Under options on Google Maps, you can check "avoid highways". You can also click on the bicycle option for some interesting routes.
A word of caution about Google maps: Be sure you zoom in with satellite view to check for accuracy. I've run into one memorable adventure where the roads shown on the map didn't exist, and the ones that really did weren't shown.
Nothing beats a god old road atlas ...
I have (3) GPS units and I still use the atlas on occasion when there is no satellite service or cell service ....
When I plan a tour for the HCCA, I use a program called Map My Fitness. It's designed for hikers and cyclists, but it's really helpful for slow cars. You can get an overview of the area, then put your cursor on your starting point and drag it along the route that seems most suitable. It can keep track of your mileage (to hundredths of a mile, in case you think that's important!). It can show you elevations and grades. (I've been asked to plan a route for a civic group interested in an early car tour, preferably including 1-and 2-cylinder cars. The organizer is more eager than knowledgeable. He proposed a road he wanted me to check out. Map My Fitness showed an area where the grade went from 8% to 15% to over 30% in about 200 yards. I persuaded him that it would be better for 1-and 2-cylinder cars to tour on a different road!) You can use the satellite map to zoom in on an intersection so closely that you can usually tell whether it's uncontrolled, or has a stop sign, or has a light.

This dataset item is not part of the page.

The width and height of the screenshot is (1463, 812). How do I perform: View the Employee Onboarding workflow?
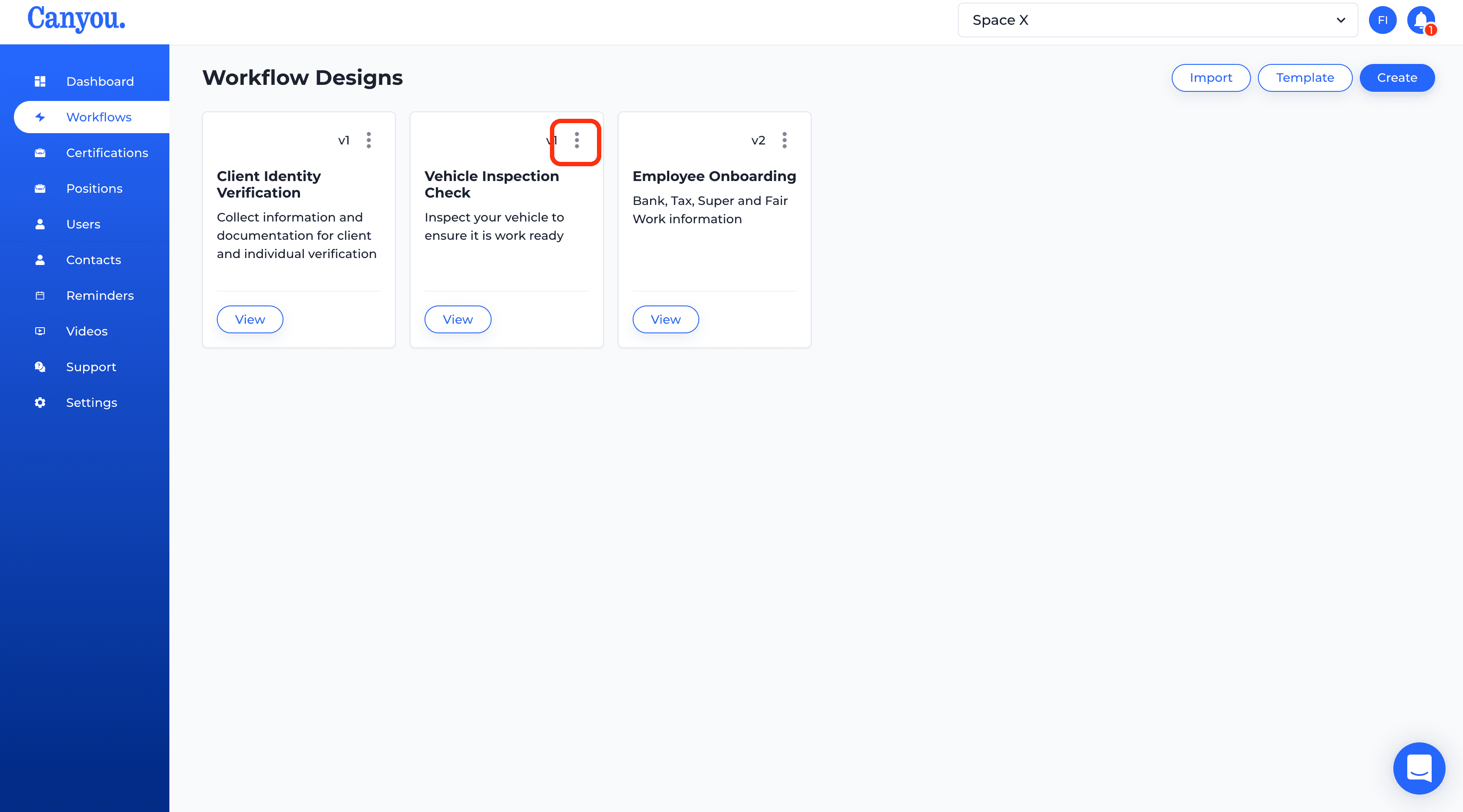pyautogui.click(x=665, y=319)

You can make a lot of preliminary route decisions from your desk chair in front of your computer. But, if you're planning a route for a car tour where the drivers go at their own pace, rather than following each other nose to tail like circus elephants, it's essential to get your butt out on the actual road to be sure your instructions make sense. And it's also important, when you think you're finished, to give the instructions to someone else to look for your mistakes. Careful as I try to be, there's always some stupid thing I've done that a second pair of eyes will put right.

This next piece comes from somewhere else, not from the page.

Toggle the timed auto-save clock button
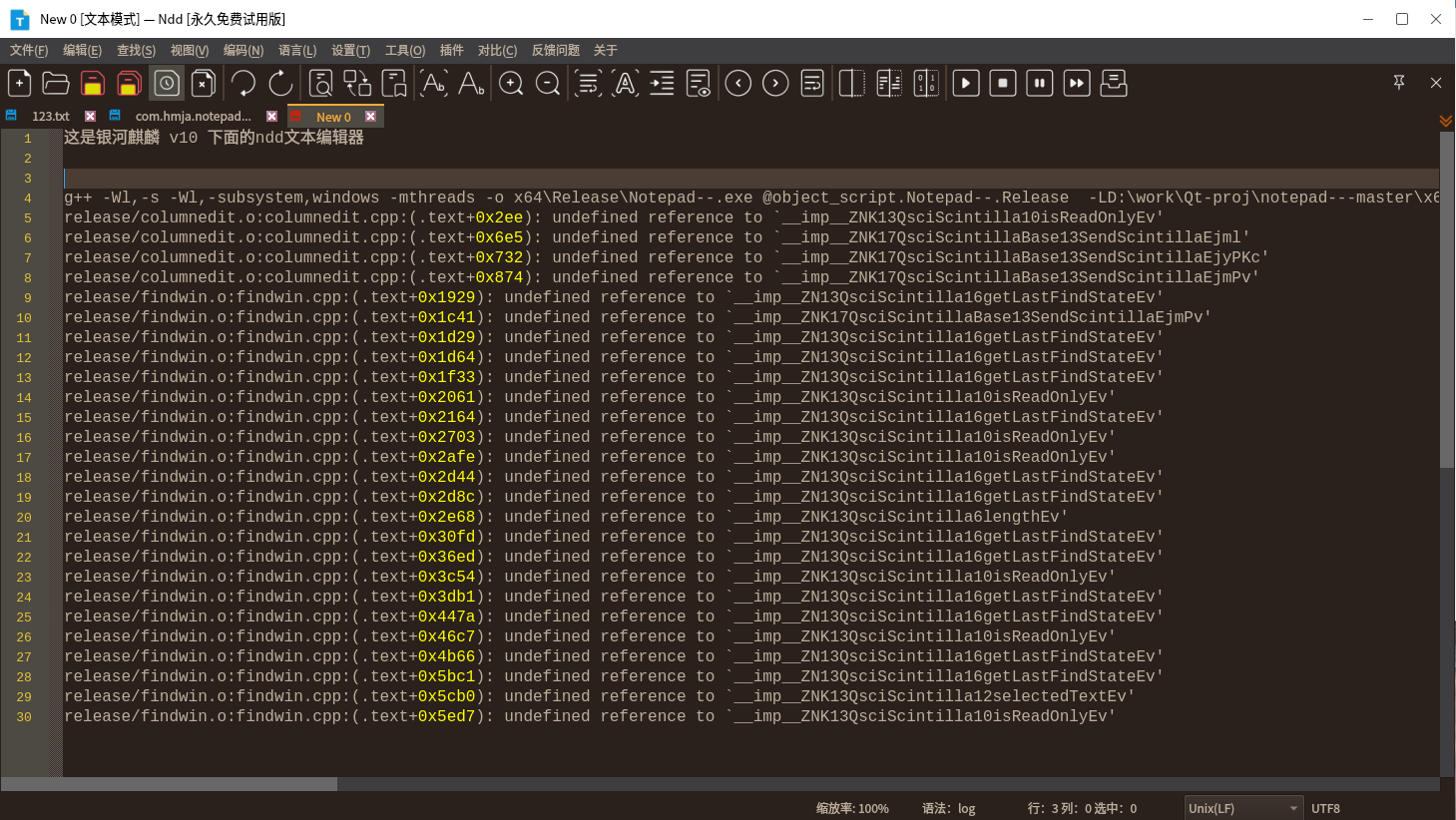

Thanks for all your response. I appreciate everything suggested.
This is a bit "OT" (....sorry Nick) but "Freighter Jim" mentioned the ol' Rand McNally Road Atlas. Not sure if this is still available, but I know that as recently as just a couple years ago, Walmart sold their version of the road atlas which was identical to the Rand McNally version, with the addition that in the back of the atlas was listed ALL of the Walmart store locations, state-by-state. The reason I mention this is because most Walmarts allow, and some actually encourage RVers to park behind their stores to spend the night. This is a really handy thing to know, when all you want to do is park and get a fairly good night's sleep and "hit the road" again. It's a sort of "win-win" for all concerned when you are traveling a long distance and want to make as many miles as possible. Handy for the traveler as Walmarts are open all night which enables a great stop where you can use their rest rooms, grab a quick bite to eat, pick up any needed supplies, etc, etc. Sometimes you just need some sleep but don't need or want a motel room. FWIW,....harold
....actually, I guess nowadays, you can just rely on your "smart phone" to give you "driving directions to the closest Walmart" too, but,....whatever,......harold
Sleeping in the Wal-Mart parking lot so I have a restroom handy is part of my usual travel plan. It works everywhere except in L.A. and NYC, where the Wal-Marts close at night.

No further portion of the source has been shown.